И никто не открыл. Снова позвонил. Никто не открыл. Побродил по двору, посмотрел на окна, черт его знает, где окно драматургини, набрал код замка, вошел в подъезд, поднялся по сталинской лестнице, опять позвонил. Никто не открыл.
Пришибленный неудачей, Полетаев плелся по бульвару, неся букет цветами вниз, как банный веник. Белый конь ударил Полетаева копытом и нагло скрылся в тумане. Букета было жалко, деньги плачены — а денег мало. И мучительно стыдно было за бесцельно прожитые годы. А может, драматургиня скончалась? Вот так взяла, легла на кушетку, скрестила руки на канареечной груди и протянула ноги. От любви к молодому гению. Он потряс букетом. Как бы его использовать с толком? Кому бы его подарить? Мариночке? Облезет и неровно обрастет. (Твой лексикон, дорогая, пришелся мне по вкусу.) Эмке? Только неприятности на себя навлеку: потрясенная моим жестом, она придавит меня тут же своими эльбрусами. (Мой лексикон все-таки похудожественнее.)
Полетаев приостановился и огляделся. Аккуратно подстриженные деревья, старинные фонари, скамейки, стоящие на одинаковом расстоянии друг от друга, как деревянные часовые, вечные старушки, выгуливающие своих желтых, красных, голубых правнуков, молодые мамы над колясками, в которых попискивали кружевные младенцы, — эта спокойная и сонная жизнь была столь далека от Полетаева, что на миг и сама показалась ему только тихим сновидением, по глади которого его взгляд проскользил рассеянно, как жук-плавунец, пока не споткнулся о девушку, одиноко сидящую на недалекой скамейке и читающую книгу. Без сигареты, скромного вида, в длинном платье с белым кружевным воротничком, она словно сошла с картины девятнадцатого века — и меланхолическая дымка тени чуть колыхалась на ее грустном тонком лице.
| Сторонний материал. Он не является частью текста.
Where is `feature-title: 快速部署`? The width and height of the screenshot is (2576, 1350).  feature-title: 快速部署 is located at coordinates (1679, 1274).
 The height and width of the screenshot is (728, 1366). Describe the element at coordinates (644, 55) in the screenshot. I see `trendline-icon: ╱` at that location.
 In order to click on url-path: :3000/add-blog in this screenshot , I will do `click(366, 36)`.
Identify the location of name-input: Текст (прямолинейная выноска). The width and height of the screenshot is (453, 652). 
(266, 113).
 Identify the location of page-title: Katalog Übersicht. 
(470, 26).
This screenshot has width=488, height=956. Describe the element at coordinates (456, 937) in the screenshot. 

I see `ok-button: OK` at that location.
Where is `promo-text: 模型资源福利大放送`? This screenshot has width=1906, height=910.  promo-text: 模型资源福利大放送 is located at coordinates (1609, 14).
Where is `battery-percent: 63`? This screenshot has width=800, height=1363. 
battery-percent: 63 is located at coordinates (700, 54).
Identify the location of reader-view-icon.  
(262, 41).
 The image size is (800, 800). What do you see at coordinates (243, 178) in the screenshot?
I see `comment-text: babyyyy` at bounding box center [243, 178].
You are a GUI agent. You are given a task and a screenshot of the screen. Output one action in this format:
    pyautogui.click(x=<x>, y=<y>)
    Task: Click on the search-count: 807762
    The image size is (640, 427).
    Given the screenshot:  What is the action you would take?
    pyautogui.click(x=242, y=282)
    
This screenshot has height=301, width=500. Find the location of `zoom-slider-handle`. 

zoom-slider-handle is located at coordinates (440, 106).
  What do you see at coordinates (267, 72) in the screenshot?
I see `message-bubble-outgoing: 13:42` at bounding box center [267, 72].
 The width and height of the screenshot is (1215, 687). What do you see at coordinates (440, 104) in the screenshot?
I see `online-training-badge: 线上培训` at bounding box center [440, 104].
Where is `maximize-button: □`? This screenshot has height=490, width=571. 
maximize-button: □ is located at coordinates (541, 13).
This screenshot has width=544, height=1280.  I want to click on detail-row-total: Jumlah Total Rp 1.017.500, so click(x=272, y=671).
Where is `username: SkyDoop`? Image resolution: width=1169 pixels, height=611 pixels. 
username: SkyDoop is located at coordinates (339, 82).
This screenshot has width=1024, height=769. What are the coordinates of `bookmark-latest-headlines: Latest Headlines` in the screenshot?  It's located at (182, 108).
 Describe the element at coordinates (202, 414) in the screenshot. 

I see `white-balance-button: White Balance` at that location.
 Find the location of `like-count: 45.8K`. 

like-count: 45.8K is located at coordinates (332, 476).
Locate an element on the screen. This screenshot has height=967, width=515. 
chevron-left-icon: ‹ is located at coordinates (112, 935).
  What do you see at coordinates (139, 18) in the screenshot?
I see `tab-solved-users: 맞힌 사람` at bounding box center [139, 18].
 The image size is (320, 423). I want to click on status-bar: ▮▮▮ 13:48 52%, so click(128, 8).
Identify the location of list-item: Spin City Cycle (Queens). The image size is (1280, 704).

Полетаев медленно подошел к ней и остановился, едва не коснувшись выступающих из-под легкой ткани коленей.
— Девушка, — печально начал он, — нельзя ли с вами немного посидеть?
Она закрыла книгу, заложив страницу тонким указательным пальцем, и молча, кивком головы, показала ему на место рядом с собой. Полетаев осторожно присел.
— Знаете, девушка, — еще заунывнее заговорил он, — я — географ, ну, представляете, параллели, меридианы, остров Пасхи, папуасы, эскимосы?
Девушка опять молча кивнула.
— А моя невеста с детства увлекалась вулканами, просто страстно полюбила вулканы, вы можете такое понять?
Девушка отрицательно покачала головой.
— Мы учились с ней в институте, она любила вулканы, а я — ее, мы наконец подали заявление в загс, у нас должна была состояться через десять… нет, через одиннадцать дней свадьба, а сегодня я узнаю, что она погибла, залезла в очередной раз в пасть огнедышащего дракона — и погибла…
Девушка, склонив голову, молча глядела на него что называется во все глаза.
Может, она того, глухонемая, испугался он, а я тут исповедуюсь?
— … и эти цветы, — договорил он скорбно, — которые предназначались ей, я хочу подарить вам…
Девушка внезапно отвлеклась от Полетаева и кому-то приветливо помахала рукой. Раздосадованно проследив за ее взглядом, Полетаев с изумлением увидел, что прямо к ним по аллейке направляется его старый приятель Гриша Застудин, тоже машущий рукой и улыбающийся. Не раздумывая, Полетаев кинулся ему навстречу.
— Григорий! Хоть я и познакомился с твоей девушкой и поделился с ней кое-чем из своего прошлого, ты чего такого не подумай! — закричал он, прижимая грузное тело Застудина к своей худой груди. — Я вовсе не собирался становиться тебе поперек дороги!
— У тебя, брат, что, от жары андулин съехал? — добродушно прорычал Застудин. — С какой такой девушкой? Я застарелый холостяк! Причем сомнительной сексориентации! — И он громко, радостно заржал.
— Да? — растерялся Полетаев, поспешно отстраняясь от него.
— А я вот иду, гляжу, сидит на скамейке Полетаев как живой, дай, думаю, подойду, ведь совсем не изменился прохвост! Даже захотелось ущипнуть тебя за тощую ляжку!
Полетаев испуганно приотпрыгнул от него еще дальше.
— А он о девушках… Жара, старик, и не такие мозги растопит! Ну, пошли, пошли! Или ты прилип к своей подружке?